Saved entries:

......

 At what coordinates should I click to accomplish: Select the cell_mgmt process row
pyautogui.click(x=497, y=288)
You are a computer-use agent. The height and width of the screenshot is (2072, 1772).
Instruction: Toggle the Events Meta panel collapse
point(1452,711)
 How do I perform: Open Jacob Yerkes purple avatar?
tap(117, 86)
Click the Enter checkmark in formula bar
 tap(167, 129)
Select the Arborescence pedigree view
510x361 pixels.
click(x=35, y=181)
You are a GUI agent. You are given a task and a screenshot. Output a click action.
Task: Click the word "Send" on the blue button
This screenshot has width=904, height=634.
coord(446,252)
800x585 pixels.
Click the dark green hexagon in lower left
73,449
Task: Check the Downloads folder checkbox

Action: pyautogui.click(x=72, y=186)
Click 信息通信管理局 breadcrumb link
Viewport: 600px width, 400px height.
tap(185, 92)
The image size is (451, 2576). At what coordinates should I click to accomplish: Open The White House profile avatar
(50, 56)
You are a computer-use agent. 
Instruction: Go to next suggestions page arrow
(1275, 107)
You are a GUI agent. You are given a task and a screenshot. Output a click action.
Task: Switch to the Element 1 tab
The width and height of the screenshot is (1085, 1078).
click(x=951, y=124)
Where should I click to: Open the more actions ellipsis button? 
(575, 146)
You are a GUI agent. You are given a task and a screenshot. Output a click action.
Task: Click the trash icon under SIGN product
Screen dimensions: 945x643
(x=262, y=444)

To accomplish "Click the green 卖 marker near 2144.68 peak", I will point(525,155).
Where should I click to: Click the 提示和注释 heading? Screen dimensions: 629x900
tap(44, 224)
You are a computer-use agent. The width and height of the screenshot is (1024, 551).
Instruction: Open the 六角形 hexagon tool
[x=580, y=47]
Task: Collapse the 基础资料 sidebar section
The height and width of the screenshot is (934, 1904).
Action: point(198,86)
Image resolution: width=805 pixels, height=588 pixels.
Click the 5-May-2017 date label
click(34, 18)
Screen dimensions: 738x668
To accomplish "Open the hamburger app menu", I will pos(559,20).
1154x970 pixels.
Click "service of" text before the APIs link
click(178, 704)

......

Exercise »
An accurate, complete transcription of the records above is needed.

Response for this exercise »
 At what coordinates should I click to accomplish: Select the cell_mgmt process row
pyautogui.click(x=497, y=288)
You are a computer-use agent. The height and width of the screenshot is (2072, 1772).
Instruction: Toggle the Events Meta panel collapse
point(1452,711)
 How do I perform: Open Jacob Yerkes purple avatar?
tap(117, 86)
Click the Enter checkmark in formula bar
 tap(167, 129)
Select the Arborescence pedigree view
510x361 pixels.
click(x=35, y=181)
You are a GUI agent. You are given a task and a screenshot. Output a click action.
Task: Click the word "Send" on the blue button
This screenshot has width=904, height=634.
coord(446,252)
800x585 pixels.
Click the dark green hexagon in lower left
73,449
Task: Check the Downloads folder checkbox

Action: pyautogui.click(x=72, y=186)
Click 信息通信管理局 breadcrumb link
Viewport: 600px width, 400px height.
tap(185, 92)
The image size is (451, 2576). At what coordinates should I click to accomplish: Open The White House profile avatar
(50, 56)
You are a computer-use agent. 
Instruction: Go to next suggestions page arrow
(1275, 107)
You are a GUI agent. You are given a task and a screenshot. Output a click action.
Task: Switch to the Element 1 tab
The width and height of the screenshot is (1085, 1078).
click(x=951, y=124)
Where should I click to: Open the more actions ellipsis button? 
(575, 146)
You are a GUI agent. You are given a task and a screenshot. Output a click action.
Task: Click the trash icon under SIGN product
Screen dimensions: 945x643
(x=262, y=444)

To accomplish "Click the green 卖 marker near 2144.68 peak", I will point(525,155).
Where should I click to: Click the 提示和注释 heading? Screen dimensions: 629x900
tap(44, 224)
You are a computer-use agent. The width and height of the screenshot is (1024, 551).
Instruction: Open the 六角形 hexagon tool
[x=580, y=47]
Task: Collapse the 基础资料 sidebar section
The height and width of the screenshot is (934, 1904).
Action: point(198,86)
Image resolution: width=805 pixels, height=588 pixels.
Click the 5-May-2017 date label
click(34, 18)
Screen dimensions: 738x668
To accomplish "Open the hamburger app menu", I will pos(559,20).
1154x970 pixels.
Click "service of" text before the APIs link
click(178, 704)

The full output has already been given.